10.      MISCELLANEOUS.

         10.1     TIME OF ESSENCE. Time is of the essence of this Agreement.

         10.2     NO OTHER REPRESENTATIONS. The Parties acknowledge that, except
as expressly set forth in Sections 2 and 3 and in the Ancillary Agreements,
neither Party has made or is making any representations or warranties whatsoever
to the other, implied or otherwise.

         10.3     KNOWLEDGE. Neither Party will be deemed to have breached any
representation or warranty that is made to such Party's "knowledge" unless an
officer of such Party with the rank of Vice President or above has actual
knowledge, as of the date of this Agreement, that such representation or
warranty is materially inaccurate.

         10.4     ACCESS OF SELLER TO BOOKS AND RECORDS. At all times after the
Closing Date, Purchaser will give Seller and Seller's advisors and
representatives reasonable access to all books and records of Seller that are
included in the Specified Assets (to the extent such books and records relate to
any period prior to the Closing Date).

         10.5     GOVERNING LAW. This Agreement will be construed in accordance
with, and governed in all respects by, the laws of the State of Colorado
(without giving effect to principles of conflicts of law).
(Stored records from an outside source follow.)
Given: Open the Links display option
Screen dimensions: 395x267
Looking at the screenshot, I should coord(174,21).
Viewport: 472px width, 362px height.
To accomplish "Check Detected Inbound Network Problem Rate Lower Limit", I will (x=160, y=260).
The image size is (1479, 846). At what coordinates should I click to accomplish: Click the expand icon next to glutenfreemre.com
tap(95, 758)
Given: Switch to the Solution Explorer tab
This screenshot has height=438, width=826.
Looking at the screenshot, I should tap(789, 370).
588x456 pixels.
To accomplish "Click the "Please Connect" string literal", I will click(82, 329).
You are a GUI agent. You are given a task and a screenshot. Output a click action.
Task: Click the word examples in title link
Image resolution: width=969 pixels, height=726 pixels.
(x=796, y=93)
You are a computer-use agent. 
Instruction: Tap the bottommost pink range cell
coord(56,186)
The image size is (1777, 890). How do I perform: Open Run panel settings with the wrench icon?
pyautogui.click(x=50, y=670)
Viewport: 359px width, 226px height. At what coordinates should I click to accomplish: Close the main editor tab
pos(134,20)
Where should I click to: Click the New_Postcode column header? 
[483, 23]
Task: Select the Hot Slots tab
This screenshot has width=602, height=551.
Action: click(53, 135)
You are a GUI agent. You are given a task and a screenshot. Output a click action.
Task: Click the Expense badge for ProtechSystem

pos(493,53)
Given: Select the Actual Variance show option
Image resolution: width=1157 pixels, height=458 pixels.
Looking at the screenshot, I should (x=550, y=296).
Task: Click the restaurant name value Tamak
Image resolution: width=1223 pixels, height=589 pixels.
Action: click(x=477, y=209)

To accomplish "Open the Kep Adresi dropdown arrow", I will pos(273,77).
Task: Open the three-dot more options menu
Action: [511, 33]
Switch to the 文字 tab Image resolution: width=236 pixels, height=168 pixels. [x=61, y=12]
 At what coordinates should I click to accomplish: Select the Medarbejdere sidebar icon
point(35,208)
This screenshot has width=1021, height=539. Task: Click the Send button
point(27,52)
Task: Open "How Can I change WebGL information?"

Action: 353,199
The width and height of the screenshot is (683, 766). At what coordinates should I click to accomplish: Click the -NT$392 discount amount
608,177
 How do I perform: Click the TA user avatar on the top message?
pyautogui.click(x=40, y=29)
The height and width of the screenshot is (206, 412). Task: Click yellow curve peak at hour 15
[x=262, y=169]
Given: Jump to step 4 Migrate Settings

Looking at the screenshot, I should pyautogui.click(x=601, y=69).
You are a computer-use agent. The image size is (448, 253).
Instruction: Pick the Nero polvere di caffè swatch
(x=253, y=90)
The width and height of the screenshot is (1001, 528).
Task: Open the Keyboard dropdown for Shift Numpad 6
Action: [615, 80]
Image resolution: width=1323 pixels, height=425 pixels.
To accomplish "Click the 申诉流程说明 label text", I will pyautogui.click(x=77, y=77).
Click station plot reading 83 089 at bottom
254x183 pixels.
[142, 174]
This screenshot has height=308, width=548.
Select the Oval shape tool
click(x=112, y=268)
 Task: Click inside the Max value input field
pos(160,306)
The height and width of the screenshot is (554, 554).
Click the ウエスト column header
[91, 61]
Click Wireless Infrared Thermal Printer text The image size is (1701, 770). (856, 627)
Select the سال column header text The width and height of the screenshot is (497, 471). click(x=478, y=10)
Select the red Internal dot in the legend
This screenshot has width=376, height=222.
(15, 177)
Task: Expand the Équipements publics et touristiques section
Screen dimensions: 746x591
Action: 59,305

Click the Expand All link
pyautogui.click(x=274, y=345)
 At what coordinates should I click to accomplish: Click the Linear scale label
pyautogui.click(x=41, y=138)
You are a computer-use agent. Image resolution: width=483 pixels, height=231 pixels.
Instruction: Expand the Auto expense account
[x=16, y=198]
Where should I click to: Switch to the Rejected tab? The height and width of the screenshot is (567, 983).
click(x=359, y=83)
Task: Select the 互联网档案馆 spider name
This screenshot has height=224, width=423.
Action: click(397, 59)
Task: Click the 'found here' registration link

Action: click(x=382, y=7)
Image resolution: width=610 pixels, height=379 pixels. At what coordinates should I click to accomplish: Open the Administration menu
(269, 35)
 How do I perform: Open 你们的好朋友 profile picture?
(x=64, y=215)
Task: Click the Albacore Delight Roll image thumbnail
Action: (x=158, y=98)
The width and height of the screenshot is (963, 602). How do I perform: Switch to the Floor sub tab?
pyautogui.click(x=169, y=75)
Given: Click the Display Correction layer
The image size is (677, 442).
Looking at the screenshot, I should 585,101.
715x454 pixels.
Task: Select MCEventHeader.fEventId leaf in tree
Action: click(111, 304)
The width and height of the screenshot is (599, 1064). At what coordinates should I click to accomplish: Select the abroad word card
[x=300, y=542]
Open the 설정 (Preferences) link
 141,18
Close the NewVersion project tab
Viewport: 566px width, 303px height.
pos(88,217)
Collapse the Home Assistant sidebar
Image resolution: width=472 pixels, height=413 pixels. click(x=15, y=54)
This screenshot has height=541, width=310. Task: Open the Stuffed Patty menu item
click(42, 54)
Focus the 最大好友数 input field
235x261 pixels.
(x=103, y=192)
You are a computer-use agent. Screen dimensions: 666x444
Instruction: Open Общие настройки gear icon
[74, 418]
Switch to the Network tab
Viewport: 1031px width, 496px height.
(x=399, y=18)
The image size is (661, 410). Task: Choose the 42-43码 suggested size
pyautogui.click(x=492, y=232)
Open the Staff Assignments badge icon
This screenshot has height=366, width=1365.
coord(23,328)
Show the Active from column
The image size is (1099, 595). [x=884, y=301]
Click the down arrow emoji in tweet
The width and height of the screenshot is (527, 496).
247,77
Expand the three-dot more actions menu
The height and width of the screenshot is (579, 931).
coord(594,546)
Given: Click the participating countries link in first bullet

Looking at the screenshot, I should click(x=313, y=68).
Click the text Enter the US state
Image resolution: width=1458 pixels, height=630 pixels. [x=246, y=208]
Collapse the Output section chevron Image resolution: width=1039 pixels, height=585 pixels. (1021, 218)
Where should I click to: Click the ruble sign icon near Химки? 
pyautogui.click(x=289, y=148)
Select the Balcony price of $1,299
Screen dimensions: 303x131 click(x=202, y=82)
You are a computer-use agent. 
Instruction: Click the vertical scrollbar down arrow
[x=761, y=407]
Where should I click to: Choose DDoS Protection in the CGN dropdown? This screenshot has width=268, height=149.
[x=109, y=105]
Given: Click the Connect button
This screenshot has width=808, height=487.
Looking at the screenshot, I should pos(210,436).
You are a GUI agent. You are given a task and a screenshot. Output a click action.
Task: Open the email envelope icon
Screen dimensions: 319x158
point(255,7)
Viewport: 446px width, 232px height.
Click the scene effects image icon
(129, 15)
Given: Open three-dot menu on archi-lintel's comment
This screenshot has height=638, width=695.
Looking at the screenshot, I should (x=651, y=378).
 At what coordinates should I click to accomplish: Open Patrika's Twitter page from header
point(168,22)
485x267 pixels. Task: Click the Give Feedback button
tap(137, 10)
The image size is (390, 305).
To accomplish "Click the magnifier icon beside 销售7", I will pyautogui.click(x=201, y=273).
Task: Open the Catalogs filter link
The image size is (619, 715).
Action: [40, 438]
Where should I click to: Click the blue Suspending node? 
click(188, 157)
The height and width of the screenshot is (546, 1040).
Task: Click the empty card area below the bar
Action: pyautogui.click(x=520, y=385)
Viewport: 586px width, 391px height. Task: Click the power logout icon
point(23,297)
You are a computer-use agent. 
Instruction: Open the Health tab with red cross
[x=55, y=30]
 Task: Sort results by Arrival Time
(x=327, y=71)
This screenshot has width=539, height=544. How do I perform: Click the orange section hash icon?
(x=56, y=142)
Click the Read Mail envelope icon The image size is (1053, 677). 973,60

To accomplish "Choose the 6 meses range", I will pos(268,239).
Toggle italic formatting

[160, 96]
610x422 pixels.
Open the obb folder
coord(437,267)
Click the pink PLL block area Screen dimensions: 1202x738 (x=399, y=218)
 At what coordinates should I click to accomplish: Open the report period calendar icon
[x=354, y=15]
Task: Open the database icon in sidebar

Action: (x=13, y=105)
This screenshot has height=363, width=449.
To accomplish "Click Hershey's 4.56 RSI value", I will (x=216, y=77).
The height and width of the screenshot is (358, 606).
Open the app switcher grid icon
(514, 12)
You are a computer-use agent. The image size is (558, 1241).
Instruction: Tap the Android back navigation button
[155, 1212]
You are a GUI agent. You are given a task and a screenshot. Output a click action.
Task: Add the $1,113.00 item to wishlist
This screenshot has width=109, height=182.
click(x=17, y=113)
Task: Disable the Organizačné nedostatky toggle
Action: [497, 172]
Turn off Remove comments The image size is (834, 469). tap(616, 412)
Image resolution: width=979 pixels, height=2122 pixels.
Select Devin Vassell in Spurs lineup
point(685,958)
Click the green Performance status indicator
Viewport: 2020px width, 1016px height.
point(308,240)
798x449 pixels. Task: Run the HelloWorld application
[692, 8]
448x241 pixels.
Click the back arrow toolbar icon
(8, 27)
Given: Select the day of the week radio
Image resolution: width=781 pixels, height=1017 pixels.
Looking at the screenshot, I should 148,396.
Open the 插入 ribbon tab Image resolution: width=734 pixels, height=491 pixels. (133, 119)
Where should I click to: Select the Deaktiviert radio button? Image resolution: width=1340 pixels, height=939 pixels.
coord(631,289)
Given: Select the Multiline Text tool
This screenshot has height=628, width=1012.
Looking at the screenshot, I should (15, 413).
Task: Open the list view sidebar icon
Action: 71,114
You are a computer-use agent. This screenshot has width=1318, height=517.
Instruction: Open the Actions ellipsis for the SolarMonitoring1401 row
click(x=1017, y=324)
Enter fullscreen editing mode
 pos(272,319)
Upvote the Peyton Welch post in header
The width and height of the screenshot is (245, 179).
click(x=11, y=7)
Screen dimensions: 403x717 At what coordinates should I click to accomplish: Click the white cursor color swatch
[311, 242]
         10.6     VENUE AND JURISDICTION. If any legal proceeding or other legal
action relating to this Agreement is brought or otherwise initiated, the venue
therefor will be in the State of Colorado, which will be deemed to be a
convenient forum. Purchaser and Seller hereby expressly and irrevocably consent
and submit to the jurisdiction of the state and federal courts in the State of
Colorado.

         10.7     NOTICES. Any notice or other communication required or
permitted to be delivered to either Party under this Agreement must be in
writing and will be deemed properly delivered, given and received when delivered
(by hand, by registered mail, by courier or express delivery service or by
facsimile) to the address or facsimile telephone number set forth beneath the
name of such Party below (or to such other address or facsimile telephone number
as such Party shall have specified in a written notice given to the other
Party):

                           if to Purchaser:

                  OSI Pharmaceuticals, Inc.
                  58 South Service Road
                  Melville, New York 11747
                  Attention:  Barbara Wood, General Counsel
                  Facsimile:  (631) 962-2021


                                       22

                           with a copy to:

                  Mintz Levin Cohn Ferris Glovsky & Popeo, PC
                  666 Third Avenue
                  New York, New York 10017
                  Attention:  Joel Papernik
                  Facsimile:  (212) 983-3115

                           if to Seller:

                  Gilead Sciences, Inc.
                  333 Lakeside Drive
                  Foster City, CA 94404
                  Attention:  Gregg Alton, General Counsel
                  Facsimile:  (650) 522-5537

                           with a copy to:

                  Cooley Godward LLP
                  Five Palo Alto Square
                  3000 El Camino Real
                  Palo Alto, CA 94306
                  Attention:  Robert Jones
                  Facsimile: (650) 849-7400

         10.8     PUBLIC ANNOUNCEMENTS. Except as may be required by any Legal
Requirement, neither Party will (and neither Party will permit any of its
advisors or representatives to) issue any press release or make any public
statement regarding this Agreement or any of the transactions contemplated by
this Agreement, without the other Party's prior written consent (which will not
be unreasonably withheld).

         10.9     ASSIGNMENT. Neither Party may assign any of its rights or
delegate any of its obligations under this Agreement (whether voluntarily,
involuntarily, by way of merger or otherwise) to any other Person without the
prior written consent of the other Party; provided, however, that Seller may,
before or after the Closing, (i) assign to any Person its right to receive all
or any portion of any of the cash payments to be made by Purchaser pursuant to
Section 1.3 and (ii) assign, to any Person that assumes the applicable
obligations of Seller under the Investor Rights Agreement, any or all of
Seller's rights to receive the Initial Shares or any Subsequent Shares; and
provided further, that (without limiting Purchaser's obligations under or
relating to this Agreement) Purchaser may, before the Closing, assign its right
to receive all or any of the Specified Assets to an affiliate of Purchaser.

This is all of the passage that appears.